I am a poor responder and only had 3 follies. They collected 3 eggs and all 3 have fertilized! So I havent given any thought to how many as I thought I would only have 1 or 2 to transfer. I have ET at 10am tomorrow. 3 babies - how would we cope both physically and financially? Its a big decision!

Thanks in advance
Bangers


----------



## Katy H (Aug 22, 2006)

Hi Bangers,

I'm 40 (eek!) and just about to start a new fresh cycle which will hopefully result in a brother or sister for Thomas.  We discussed the number of embryos with our consultant and he advised to go with three.  This was partly due to my age, but also partly because this will probably be our last cycle, and therefore it's a case of giving it every chance.  

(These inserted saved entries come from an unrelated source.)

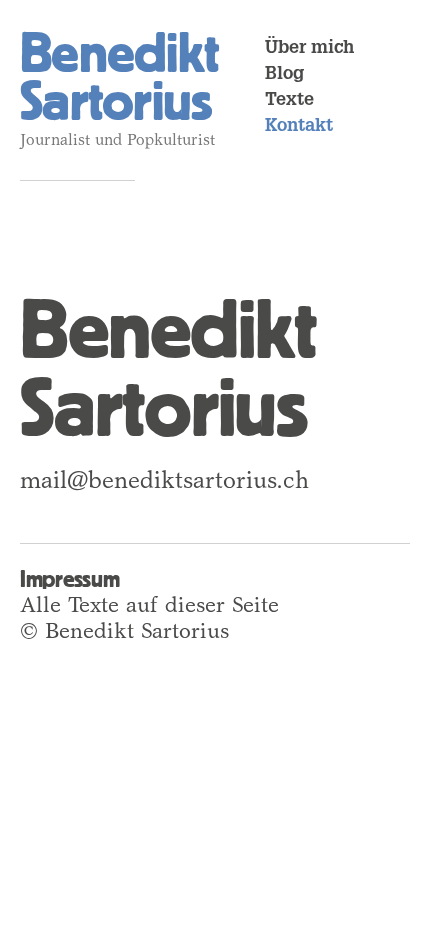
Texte (289, 101)
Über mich (309, 49)
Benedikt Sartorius (119, 77)
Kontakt (299, 127)
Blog (284, 75)
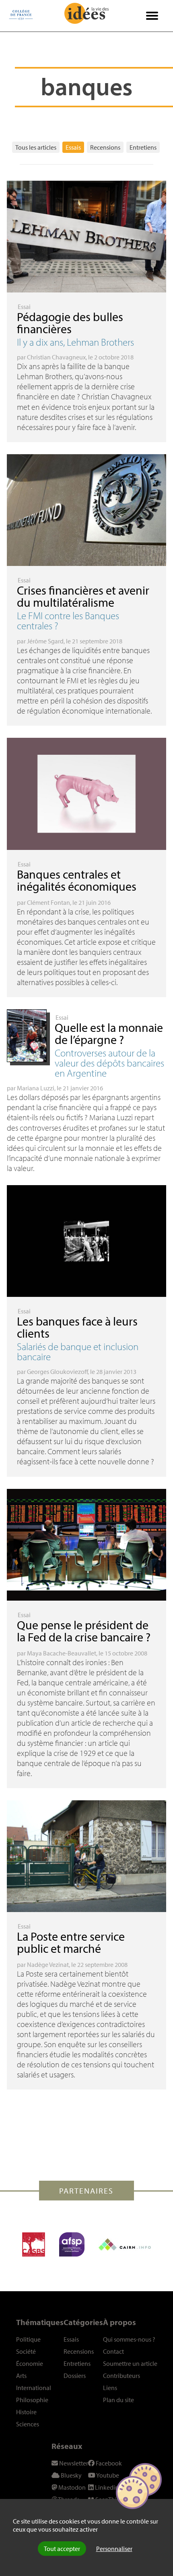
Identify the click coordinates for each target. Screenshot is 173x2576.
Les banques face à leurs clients (77, 1327)
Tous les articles (35, 147)
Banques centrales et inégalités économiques (76, 880)
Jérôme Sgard (45, 641)
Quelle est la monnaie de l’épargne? (109, 1033)
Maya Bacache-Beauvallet (61, 1653)
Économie (29, 2363)
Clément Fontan (48, 902)
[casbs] (33, 2244)
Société (26, 2351)
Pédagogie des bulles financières (70, 322)
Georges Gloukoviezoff (57, 1371)
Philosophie (32, 2400)
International (33, 2388)
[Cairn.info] (125, 2244)
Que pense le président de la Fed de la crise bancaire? (83, 1631)
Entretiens (143, 147)
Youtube (107, 2475)
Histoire (26, 2412)
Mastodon (71, 2487)
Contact (113, 2351)
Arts (21, 2375)
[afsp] (71, 2244)
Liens (110, 2388)
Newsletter (73, 2463)
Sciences (27, 2424)
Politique (28, 2339)
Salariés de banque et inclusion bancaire (77, 1351)
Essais (73, 147)
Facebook (108, 2463)
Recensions (105, 147)
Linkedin (106, 2487)
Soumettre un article (130, 2363)
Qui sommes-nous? (129, 2339)
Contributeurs (121, 2375)
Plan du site (118, 2400)
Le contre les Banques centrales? (68, 620)
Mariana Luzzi (35, 1088)
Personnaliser (114, 2549)
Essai (24, 307)
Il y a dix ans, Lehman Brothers (75, 342)
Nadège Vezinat (48, 1964)
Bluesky (71, 2475)
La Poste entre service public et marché (71, 1942)
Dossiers (75, 2375)
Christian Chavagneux (56, 357)
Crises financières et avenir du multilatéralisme (83, 596)
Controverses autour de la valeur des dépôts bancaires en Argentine (109, 1062)
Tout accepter (62, 2549)
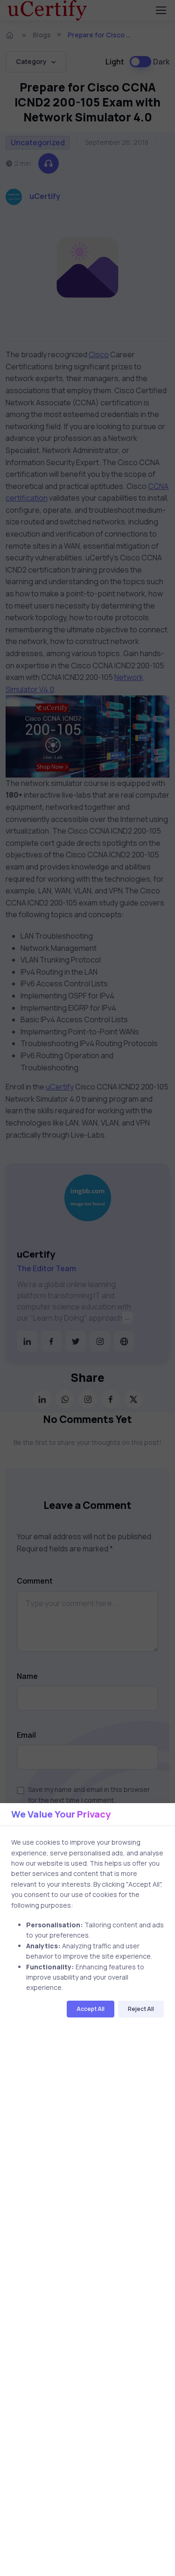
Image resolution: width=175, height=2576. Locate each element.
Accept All (91, 2009)
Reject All (141, 2009)
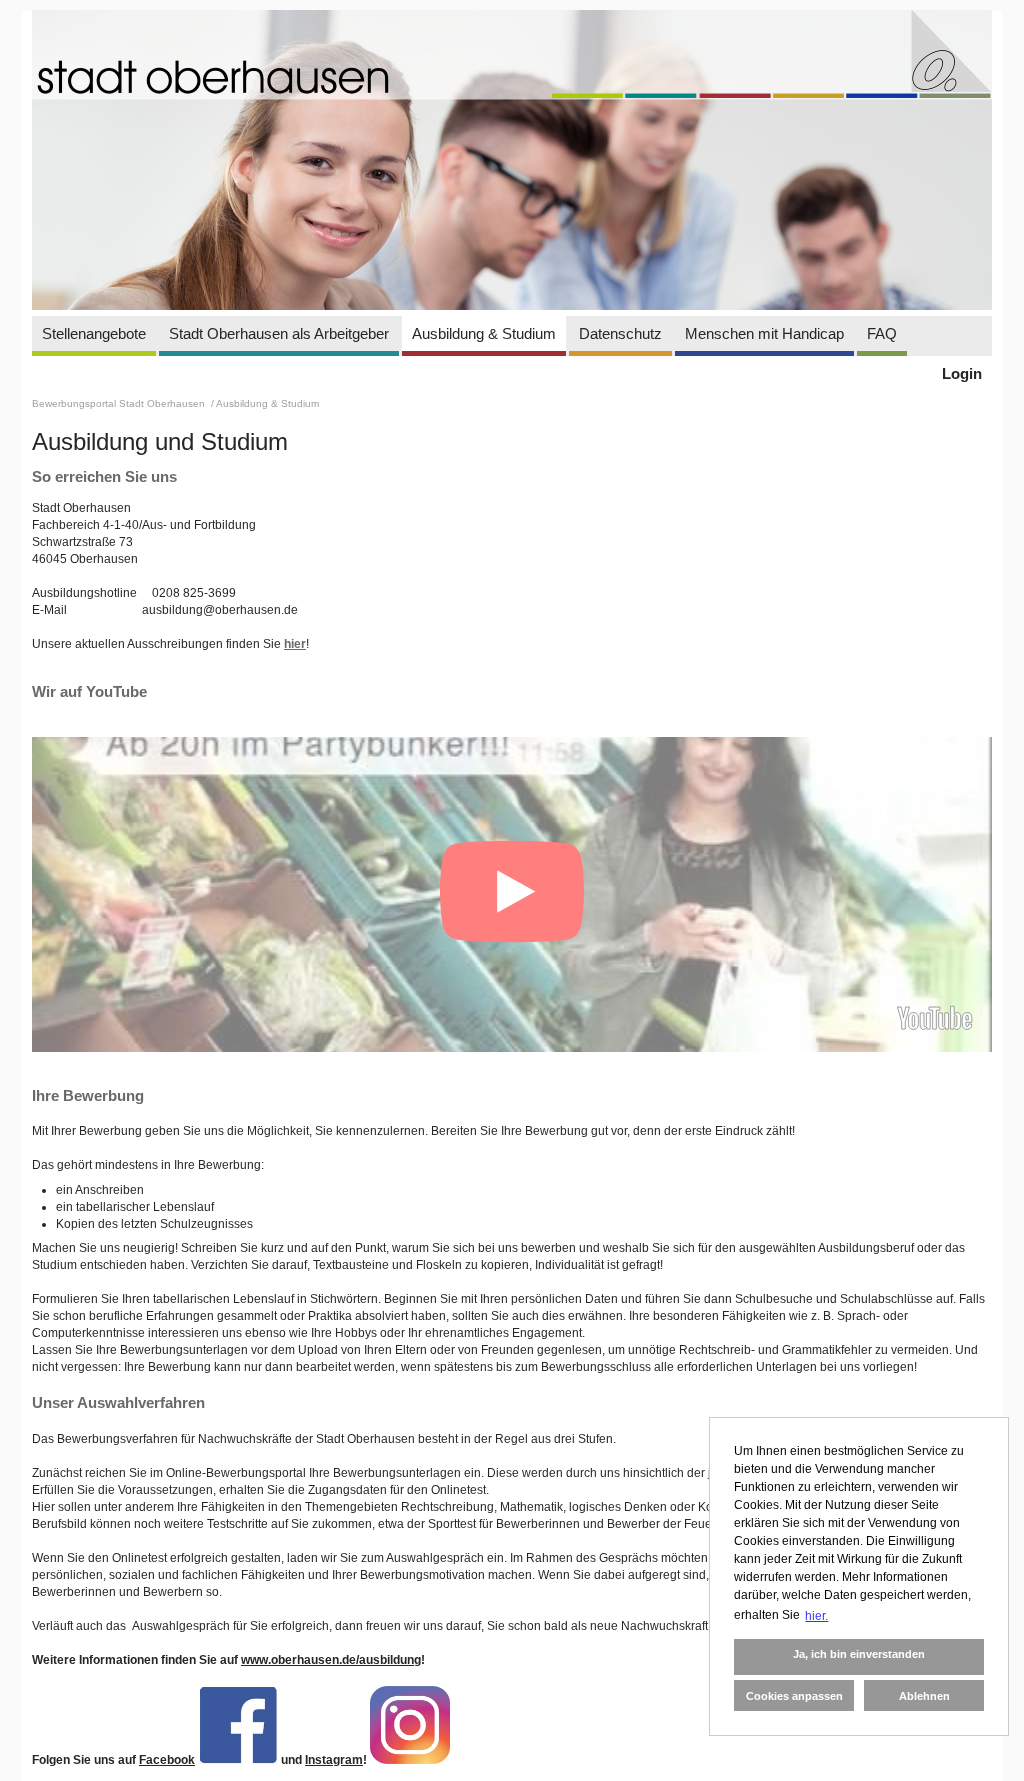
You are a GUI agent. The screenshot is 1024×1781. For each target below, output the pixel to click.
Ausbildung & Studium (484, 333)
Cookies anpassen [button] (794, 1696)
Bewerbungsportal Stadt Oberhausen (120, 403)
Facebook (167, 1760)
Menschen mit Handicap (764, 333)
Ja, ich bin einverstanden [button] (859, 1654)
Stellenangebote (94, 333)
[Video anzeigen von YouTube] (512, 894)
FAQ (882, 333)
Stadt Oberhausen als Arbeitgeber (279, 333)
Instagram (334, 1760)
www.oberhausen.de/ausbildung (331, 1660)
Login (962, 373)
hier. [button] (816, 1616)
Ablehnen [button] (924, 1696)
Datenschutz (620, 333)
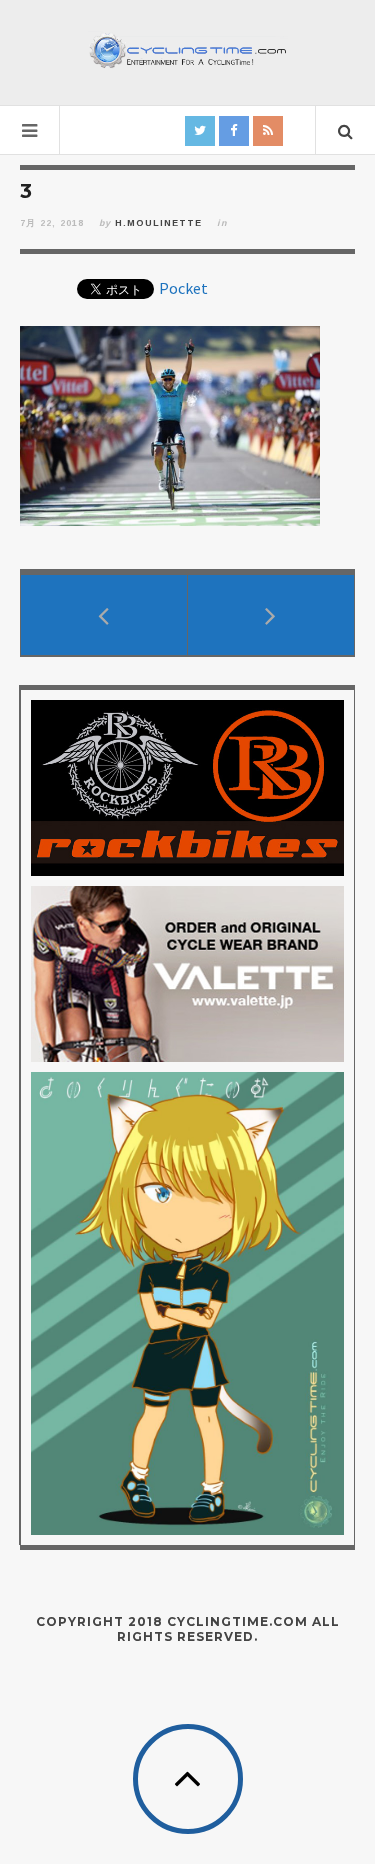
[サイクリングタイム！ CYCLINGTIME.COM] (188, 50)
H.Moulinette (158, 223)
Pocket (183, 288)
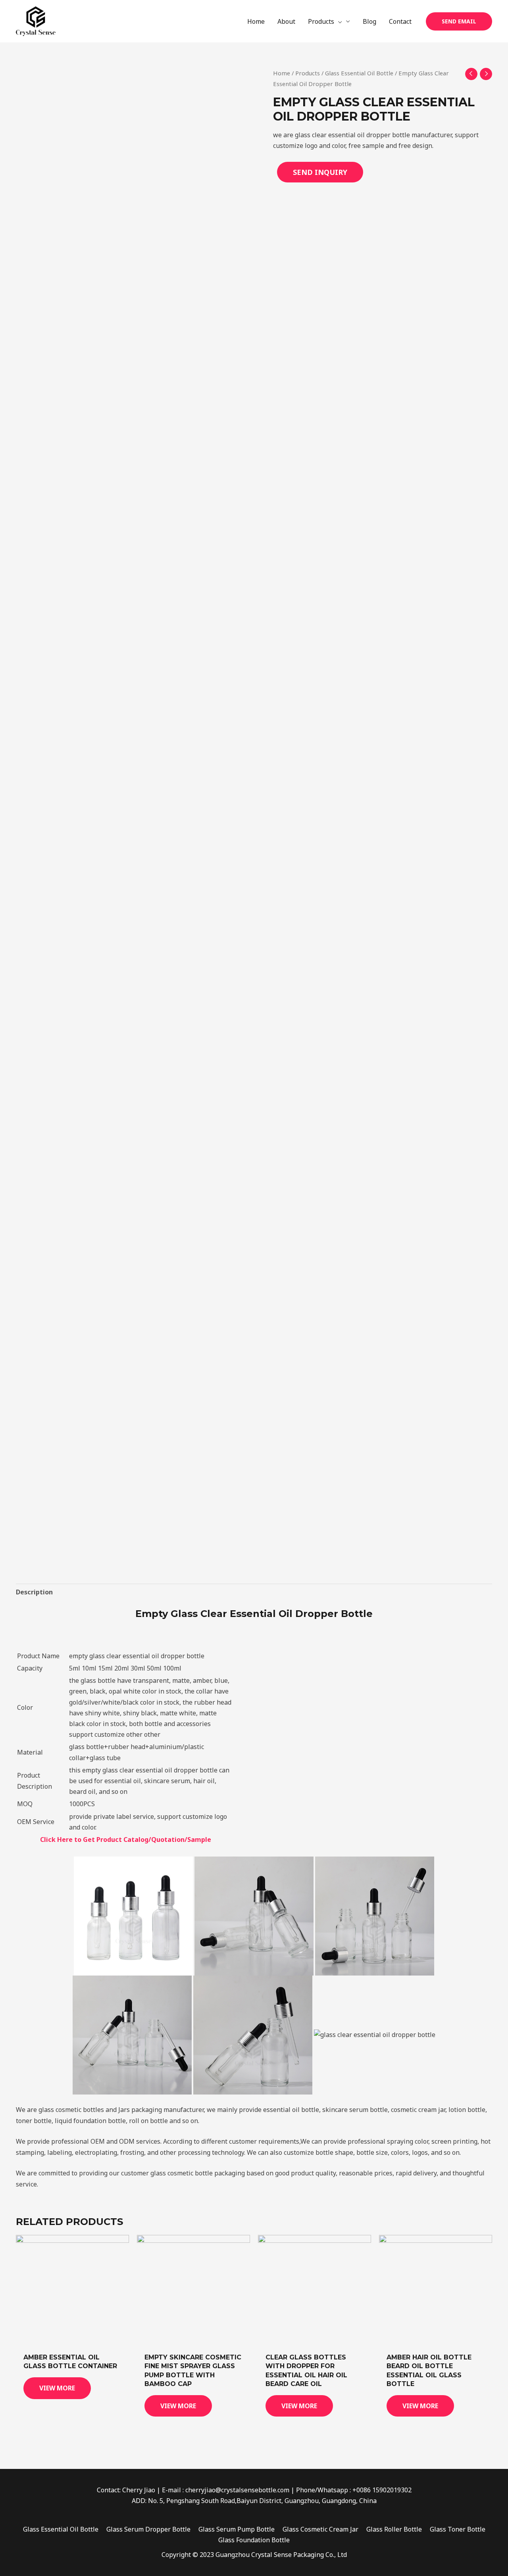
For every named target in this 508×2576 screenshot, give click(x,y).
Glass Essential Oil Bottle (359, 73)
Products (307, 73)
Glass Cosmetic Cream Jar (320, 2529)
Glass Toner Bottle (457, 2529)
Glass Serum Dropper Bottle (148, 2529)
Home (281, 73)
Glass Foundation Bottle (254, 2540)
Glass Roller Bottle (394, 2529)
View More (57, 2388)
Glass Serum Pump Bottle (236, 2529)
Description (34, 1592)
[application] (338, 21)
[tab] (34, 1592)
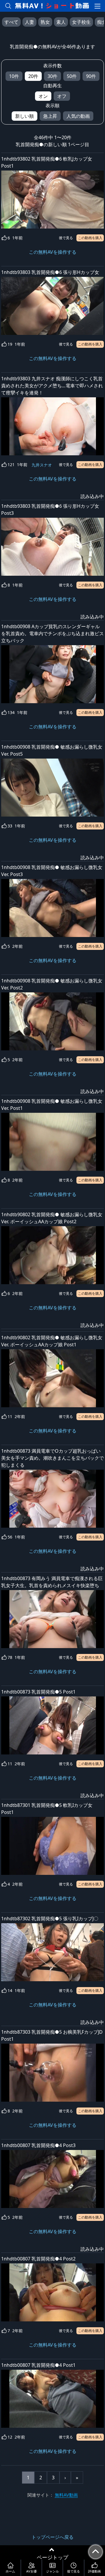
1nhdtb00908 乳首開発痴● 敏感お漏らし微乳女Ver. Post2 (51, 984)
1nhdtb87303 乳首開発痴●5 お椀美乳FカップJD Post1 (52, 2035)
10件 (14, 76)
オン (43, 96)
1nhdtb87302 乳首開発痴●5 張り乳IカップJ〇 (49, 1918)
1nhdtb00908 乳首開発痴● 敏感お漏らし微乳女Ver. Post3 (51, 871)
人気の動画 (78, 116)
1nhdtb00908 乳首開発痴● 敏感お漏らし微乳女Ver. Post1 (51, 1104)
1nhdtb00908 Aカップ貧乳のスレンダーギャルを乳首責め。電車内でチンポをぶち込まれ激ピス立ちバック (52, 633)
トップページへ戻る (53, 2537)
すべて (11, 22)
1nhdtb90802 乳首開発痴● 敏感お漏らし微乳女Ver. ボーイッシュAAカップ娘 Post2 (51, 1218)
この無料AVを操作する (52, 252)
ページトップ (52, 2557)
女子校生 (81, 22)
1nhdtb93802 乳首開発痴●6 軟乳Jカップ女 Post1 (46, 162)
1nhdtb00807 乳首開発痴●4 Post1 (38, 2365)
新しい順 (24, 116)
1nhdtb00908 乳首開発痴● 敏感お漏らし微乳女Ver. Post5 (51, 750)
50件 (72, 76)
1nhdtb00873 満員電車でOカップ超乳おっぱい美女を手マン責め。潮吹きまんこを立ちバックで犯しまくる (52, 1458)
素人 (61, 22)
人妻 (29, 22)
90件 (91, 76)
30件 (52, 76)
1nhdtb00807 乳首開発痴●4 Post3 (38, 2145)
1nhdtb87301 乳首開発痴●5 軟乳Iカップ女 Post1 (46, 1808)
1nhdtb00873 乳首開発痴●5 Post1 (38, 1692)
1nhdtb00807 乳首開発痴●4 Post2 (38, 2258)
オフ (61, 96)
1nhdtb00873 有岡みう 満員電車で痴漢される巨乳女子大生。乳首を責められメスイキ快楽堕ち (52, 1582)
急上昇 (50, 116)
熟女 (45, 22)
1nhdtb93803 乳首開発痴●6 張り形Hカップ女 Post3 (50, 509)
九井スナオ (42, 465)
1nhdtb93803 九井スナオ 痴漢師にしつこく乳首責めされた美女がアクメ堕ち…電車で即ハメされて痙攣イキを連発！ (52, 385)
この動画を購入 (90, 237)
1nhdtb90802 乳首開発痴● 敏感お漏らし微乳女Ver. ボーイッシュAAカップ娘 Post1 (51, 1341)
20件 (33, 76)
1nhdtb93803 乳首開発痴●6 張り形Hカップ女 (50, 272)
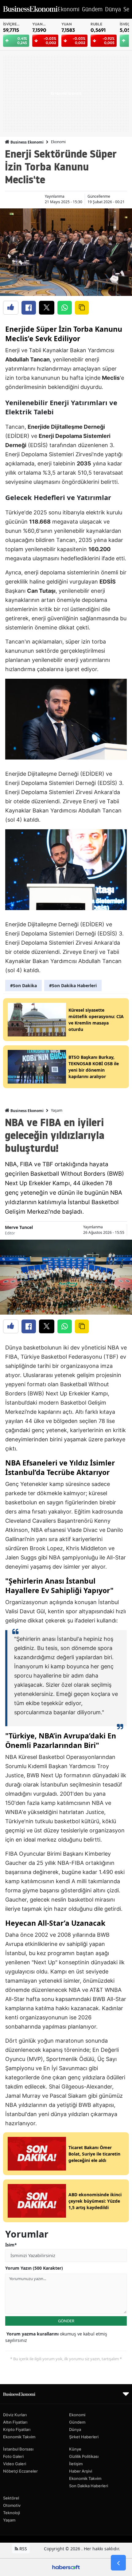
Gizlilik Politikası (84, 2456)
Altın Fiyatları (15, 2422)
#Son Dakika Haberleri (73, 985)
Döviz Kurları (15, 2414)
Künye (75, 2449)
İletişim (76, 2463)
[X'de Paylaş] (46, 308)
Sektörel (11, 2498)
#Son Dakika (23, 985)
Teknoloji (11, 2512)
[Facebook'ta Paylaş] (28, 308)
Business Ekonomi (27, 142)
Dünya (75, 2429)
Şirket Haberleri (84, 2436)
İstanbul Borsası (18, 2449)
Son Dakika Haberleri (88, 2485)
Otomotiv (12, 2505)
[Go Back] (118, 2563)
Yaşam (56, 1110)
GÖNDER (66, 2321)
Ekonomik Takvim (19, 2436)
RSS (22, 2549)
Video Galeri (14, 2463)
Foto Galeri (13, 2456)
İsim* (11, 2245)
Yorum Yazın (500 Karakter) (34, 2268)
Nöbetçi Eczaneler (20, 2471)
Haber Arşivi (80, 2471)
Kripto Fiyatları (16, 2429)
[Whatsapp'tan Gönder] (64, 308)
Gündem (77, 2422)
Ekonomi (58, 141)
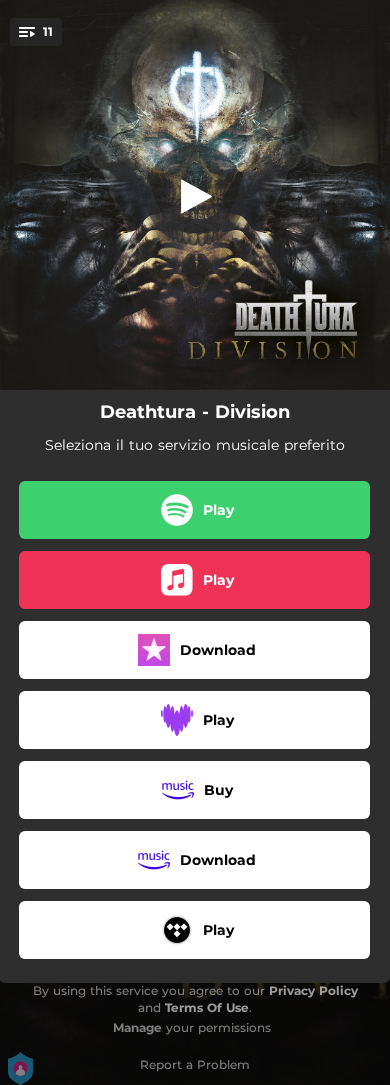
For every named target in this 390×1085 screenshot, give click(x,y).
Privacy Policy (313, 990)
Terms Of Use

On the issue of multiple births he said he had never had triplets with 3 embryos for someone aged 40+, and very few twin pregnancies.  We've left it that we'll decide when we (hopefully) get to embryo transfer.  If there are two top-grade embryos then we might go with just two, but if the quality is average then we'd go with three.  However I've got to get that far first ... baseline scan this Friday.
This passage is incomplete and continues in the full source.